**EXTRAIT CHOISI:**
════

La guerre contre le conventionnel

Tout comme le punk, le vin nature est avant tout réactionnaire. L’éthos de base n’est pas très différent du mouvement de la bouffe bio : les gens veulent savoir ce qu’ils consomment et tentent du mieux qu’ils le peuvent de ne pas ingérer de la merde.

La révolution a été lancée dans les années 80, dans le Beaujolais, lorsque le chimiste et œnologue Jules Chauvet a rencontré Marcel Lapierre. Sous les conseils de Chauvet, Lapierre commence à élaborer un vin de plus en plus épuré, traditionnel et naturel. Tranquillement, d’autres vignerons du beaujolais et amis de Lapierre, Guy Breton, Jean Foillard et Jean-Paul Thévenet, adoptent la même philosophie. Pas seulement par souci de faire attention à ce qu’ils boivent, mais surtout, comme le rapporte Alice Feiring, car ils se sont rendu compte que le vin nature ne donnait presque pas la gueule de bois. Ces vignerons, qui étaient buveurs avant tout, pouvaient donc picoler toute la nuit sans trop de conséquences le lendemain. Lapierre, Breton, Foillard et Thévenet ont ainsi lancé un mouvement, et ont été surnommés par l’importateur et critique américain Kermit Lynch le « Gang of Four ».

════

**LIGNES FOURNIES:**
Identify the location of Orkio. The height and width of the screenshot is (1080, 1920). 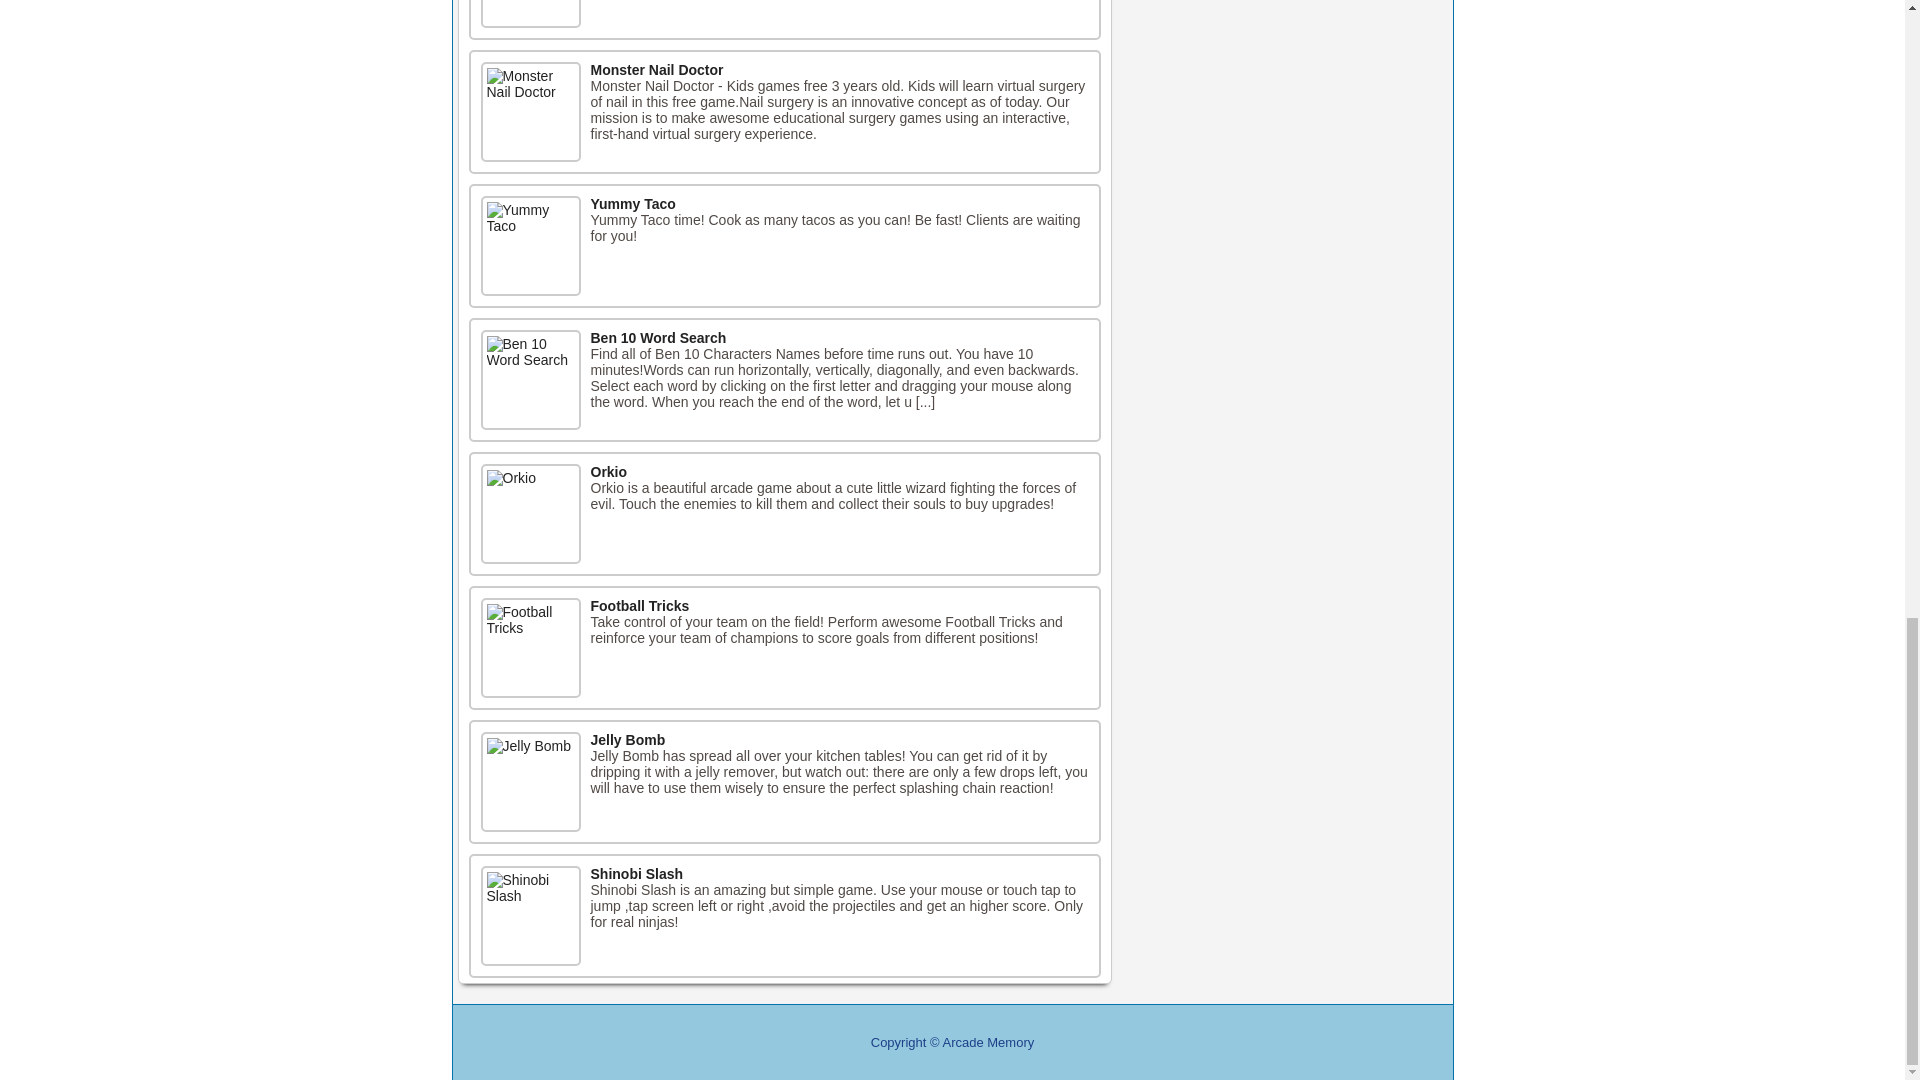
(608, 472).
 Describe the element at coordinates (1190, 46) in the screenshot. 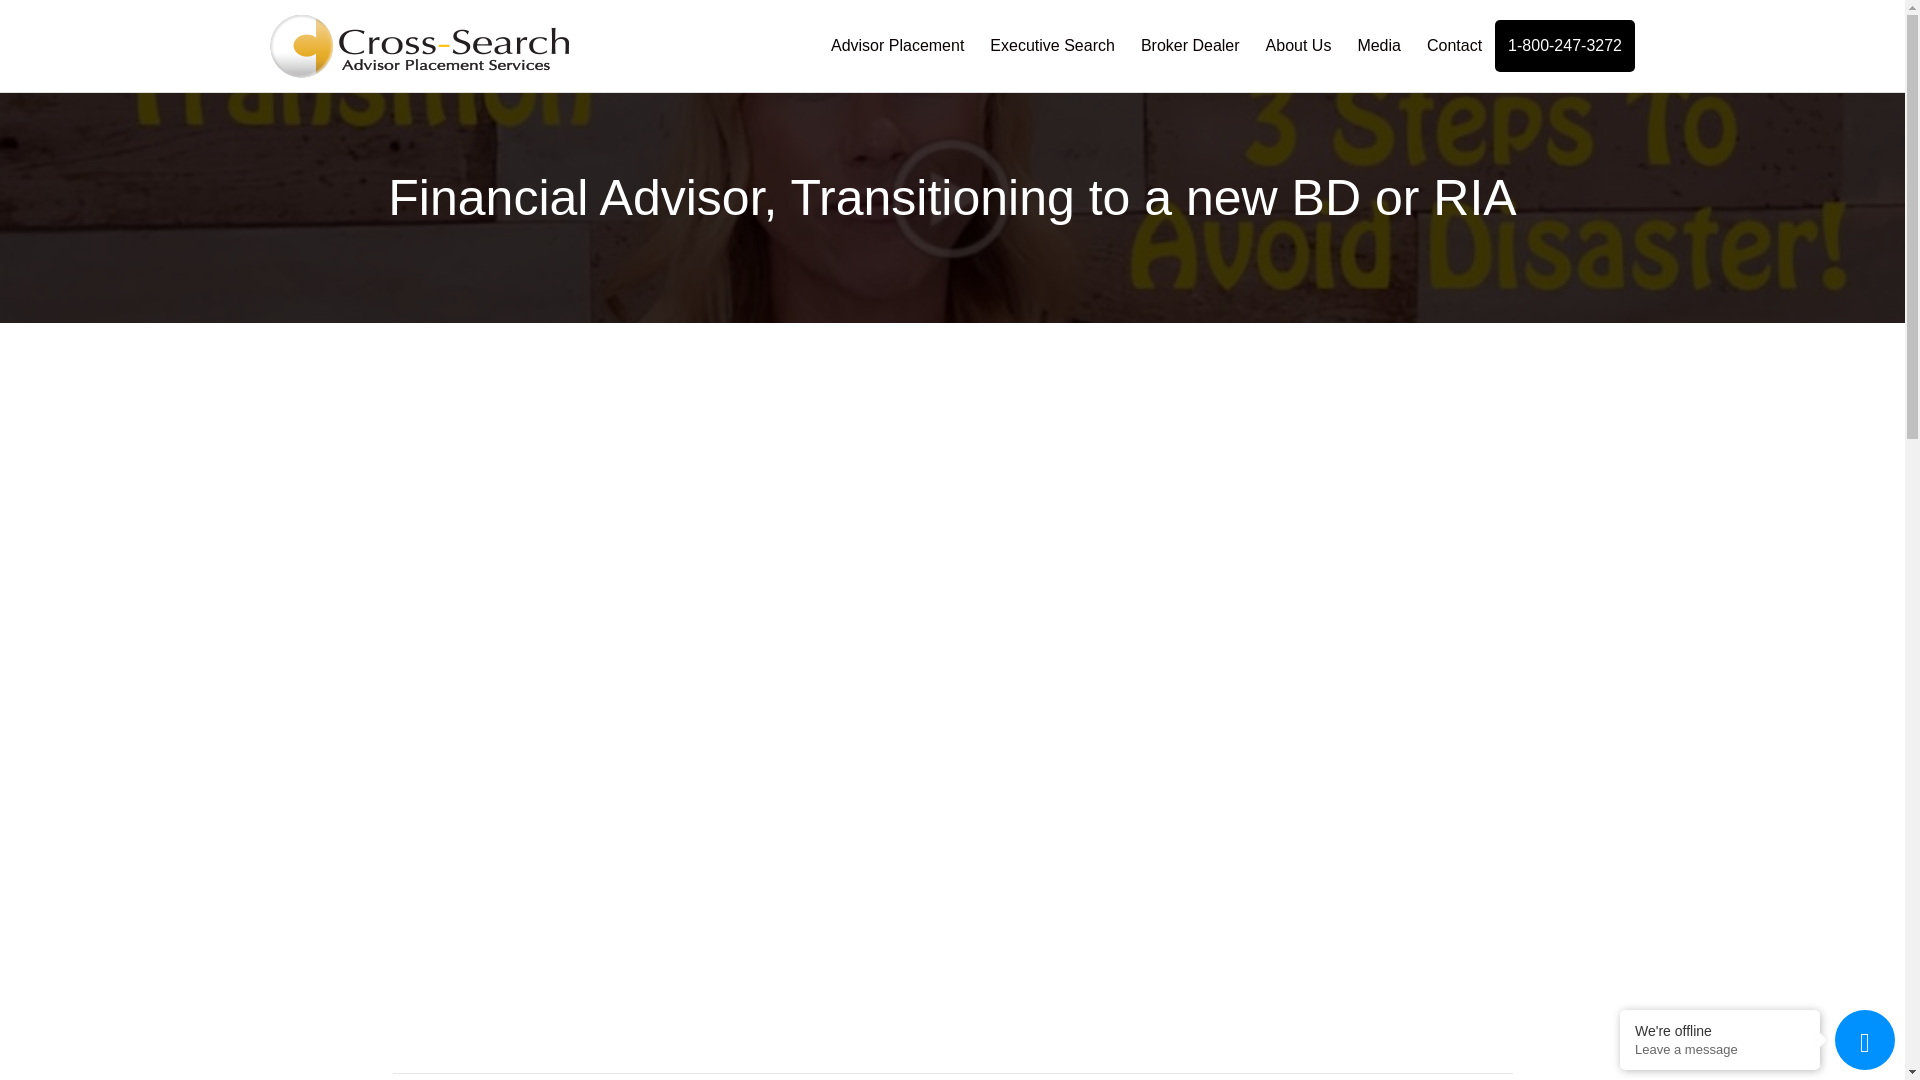

I see `Broker Dealer` at that location.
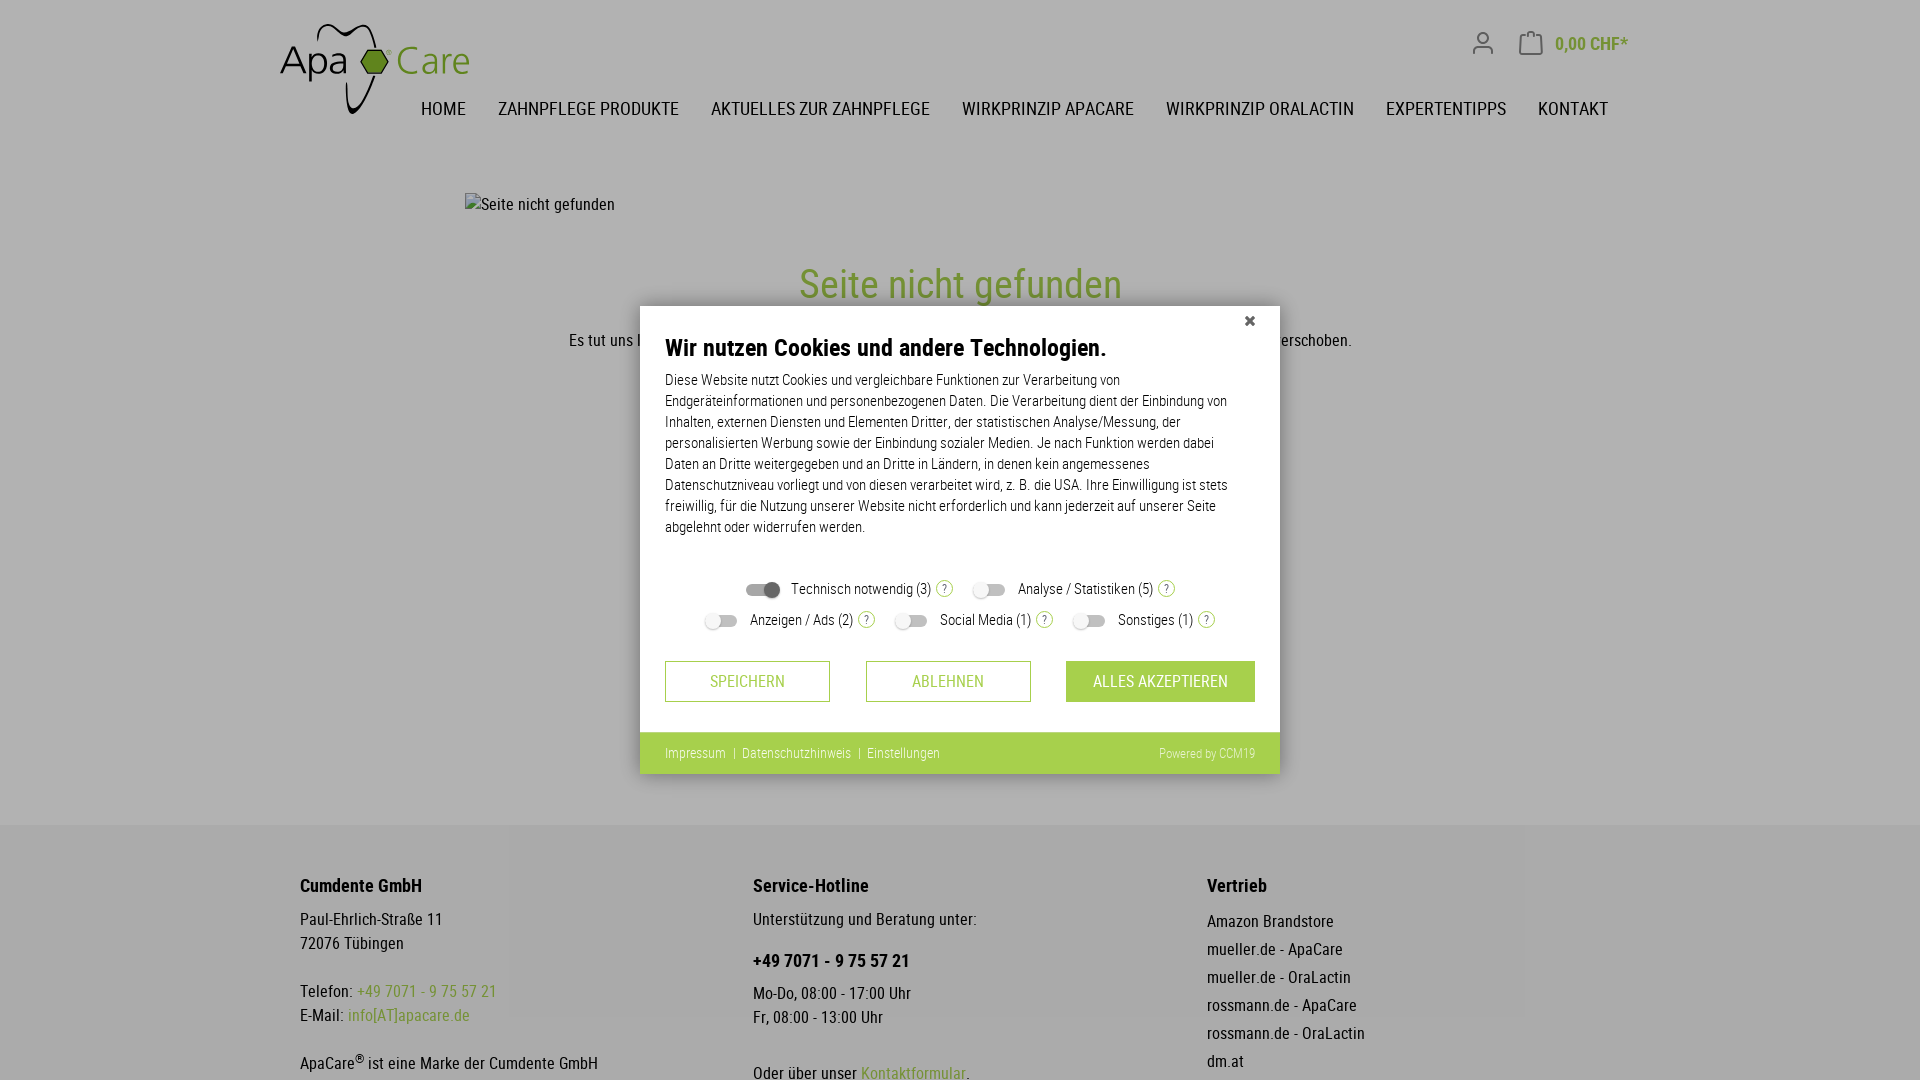 This screenshot has width=1920, height=1080. What do you see at coordinates (1270, 922) in the screenshot?
I see `Amazon Brandstore` at bounding box center [1270, 922].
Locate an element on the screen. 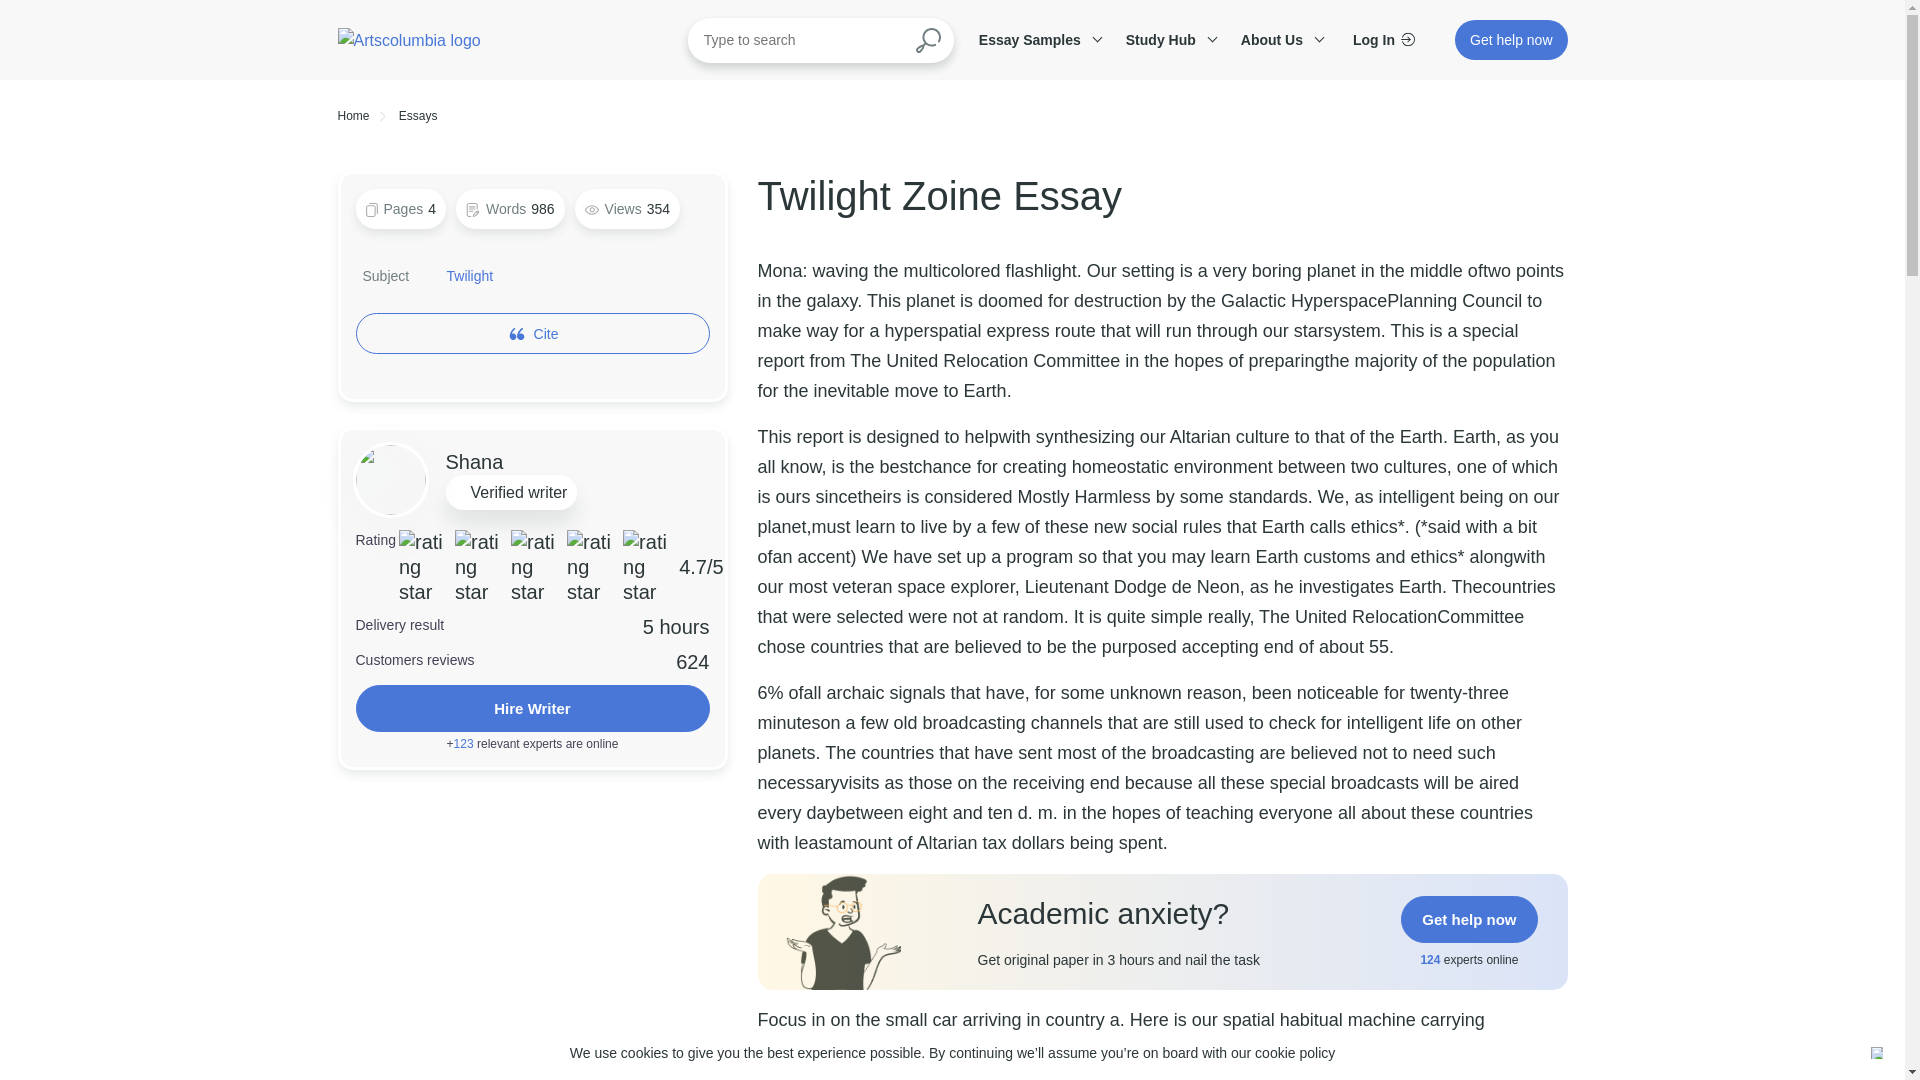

════

**TRAVAIL DEMANDÉ:**
- A) Dans l'extrait sur le vin nature, quels sont les vignerons que Kermit Lynch a surnommés le « Gang of Four » ? Donnez leurs noms complets.
- B) Prolongez l'extrait sur le vin nature à partir de sa dernière phrase.
Les lignes proviennent d'une autre source que l'extrait.

**RÉPONSES FOURNIES:**
- A) Marcel Lapierre, Guy Breton, Jean Foillard et Jean-Paul Thévenet.

- B)
Si on parle de vin nature, plutôt que de vin naturel, c’est parce qu’étant (dans le meilleur des cas) du jus de raisin, le vin est toujours naturel. C’est comme avec les chips. Il y a un million d’assaisonnements possibles, mais les chips nature, ce sont des pommes de terre avec sel. C’est une expression à peu près pure du produit transformé.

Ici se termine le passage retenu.